Resolutie 2299 Veiligheidsraad Verenigde Naties

resolutie van de Veiligheidsraad van de Verenigde Naties

Resolutie 2299 van de Veiligheidsraad van de Verenigde Naties werd op 25 juli 2016 unaniem aangenomen door de VN-Veiligheidsraad. De resolutie verlengde de VN-hulpmissie in Irak opnieuw met een jaar.[1]

Resolutie 2299
Van de Veiligheidsraad van de Verenigde Naties
Datum 25 juli 2016
Nr. vergadering 7745
Code S/RES/2299
Stemming
voor
15
onth.
0
tegen
0
Onderwerp Iraakse Burgeroorlog
Beslissing Verlengde de UNAMI-bijstandsmissie met 1 jaar.
Samenstelling VN-Veiligheidsraad in 2016
Permanente leden
Niet-permanente leden
Vlag van Angola Angola · Vlag van Egypte Egypte · Vlag van Japan Japan · Vlag van Maleisië Maleisië · Vlag van Nieuw-Zeeland Nieuw-Zeeland · Vlag van Senegal Senegal · Vlag van Spanje Spanje · Vlag van Oekraïne Oekraïne · Vlag van Uruguay Uruguay · Vlag van Venezuela Venezuela
Het VN-vluchtelingenkamp voor mensen uit Falluja in Abu Ghraib in juni 2016. Falluja werd in januari 2014 veroverd door IS, en in mei 2016 na zware gevechten heroverd door het Iraakse leger.

Achtergrond bewerken

  Zie Golfoorlog van 1990-1991 en Irakoorlog voor de hoofdartikelen over dit onderwerp.

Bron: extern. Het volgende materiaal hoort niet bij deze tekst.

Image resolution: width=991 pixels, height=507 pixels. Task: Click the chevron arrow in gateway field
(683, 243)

Op 2 augustus 1990 viel Irak zijn zuiderbuur Koeweit binnen en bezette dat land. De Veiligheidsraad veroordeelde de inval nog diezelfde dag middels resolutie 660, en later kregen de lidstaten carte blanche om Koeweit te bevrijden. Eind februari 1991 was die strijd beslecht en legde Irak zich neer bij alle aangenomen VN-resoluties. Het land werd vervolgens verplicht om zich te ontwapenen door onder meer al zijn massavernietigingswapens te vernietigen. Daaraan werkte Irak echter met grote tegenzin mee, tot grote woede van de Verenigde Staten, die het land daarom in 2003 opnieuw binnenvielen. Er kwam een overgangsregering die internationale steun vroeg, waarop middels resolutie 1500 de VN-bijstandsmissie voor Irak werd opgericht. Die hielp onder meer met het opstellen van een nieuwe grondwet en organiseren van verkiezingen.[2]

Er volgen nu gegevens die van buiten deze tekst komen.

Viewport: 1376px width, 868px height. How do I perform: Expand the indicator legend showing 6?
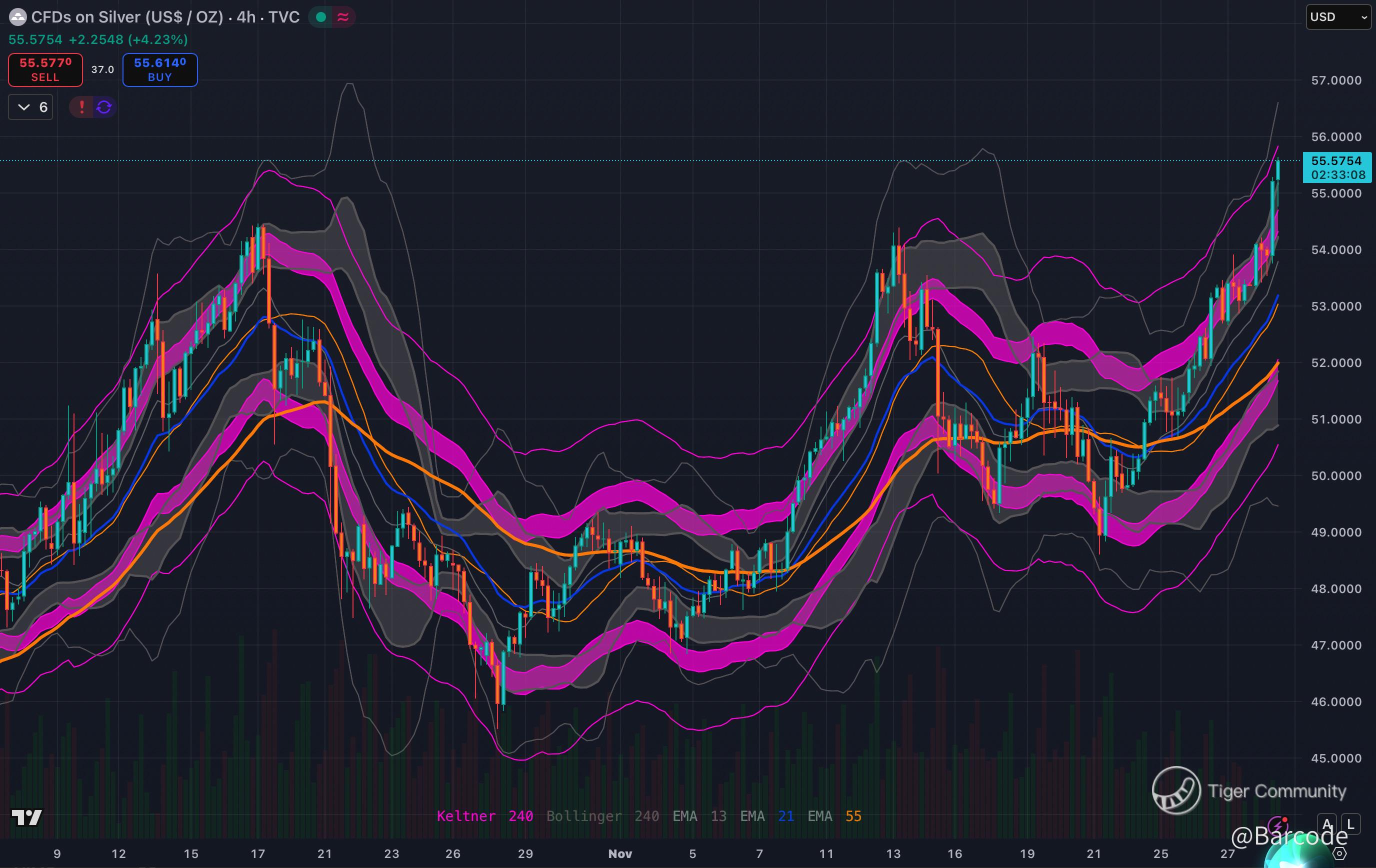(x=31, y=107)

Inmiddels werd het land echter geplaagd door sektarisch geweld en bleven vele slachtoffers vallen door de talloze terreuraanslagen. Een van de terreurgroepen daarachter was Islamitische Staat in Irak, dat later Islamitische Staat in Irak en de Levant werd. Deze beweging palmde grote delen van het noordwesten van Irak in, waarop opnieuw een burgeroorlog ontstond in het land. Al het geweld kostte elke maand aan honderden Irakezen het leven. In juni 2016 waren er 382 burgerslachtoffers gevallen.[3]

Inhoud bewerken

De aanwezigheid van IS bedreigde de toekomst van Irak, en de enige manier om ertegenin te gaan was dat alle Irakezen zouden samenwerken. Politieke partijen werden opgeroepen hun verschillen opzij te zetten en tot een gezamenlijke visie voor verzoening en nationale eenheid te komen, teneinde een veilig, stabiel, federaal, verenigd en democratisch land op te bouwen. De Iraakse overheid had recent een aantal successen behaald, met de bevrijding van Sinjar, Bayji, Ramadi, Hīt en Falluja van IS.

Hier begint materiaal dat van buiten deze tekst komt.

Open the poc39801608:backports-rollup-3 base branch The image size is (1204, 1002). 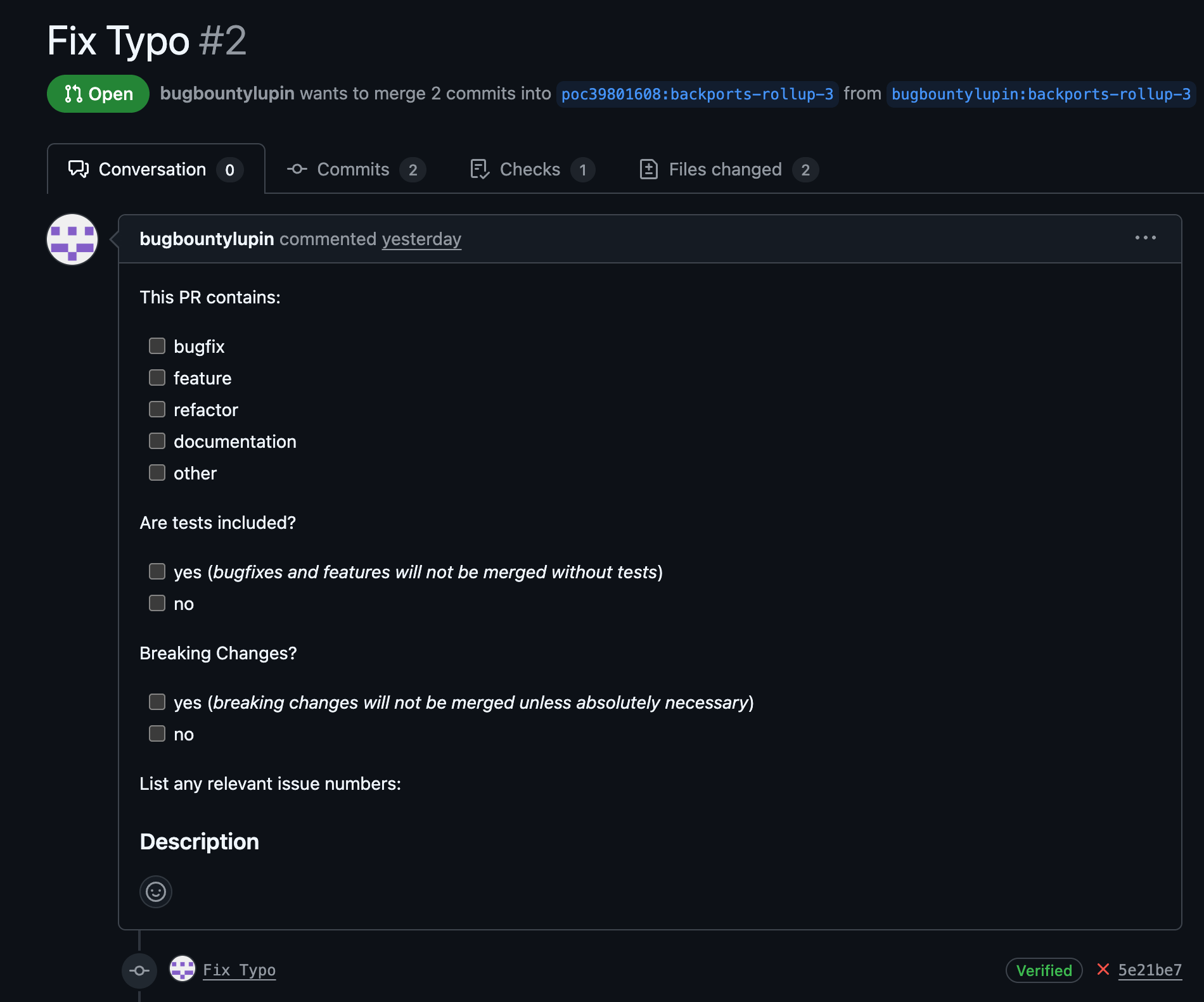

Het was van belang dat de Verenigde Naties het Iraakse volk bleven bijstaan door het bestuur te versterken, de politieke dialoog en verzoening te faciliteren en kwetsbare groepen zoals vluchtelingen te helpen. Derhalve werd het mandaat van de bijstandsmissie UNAMI verlengd tot 31 juli 2017.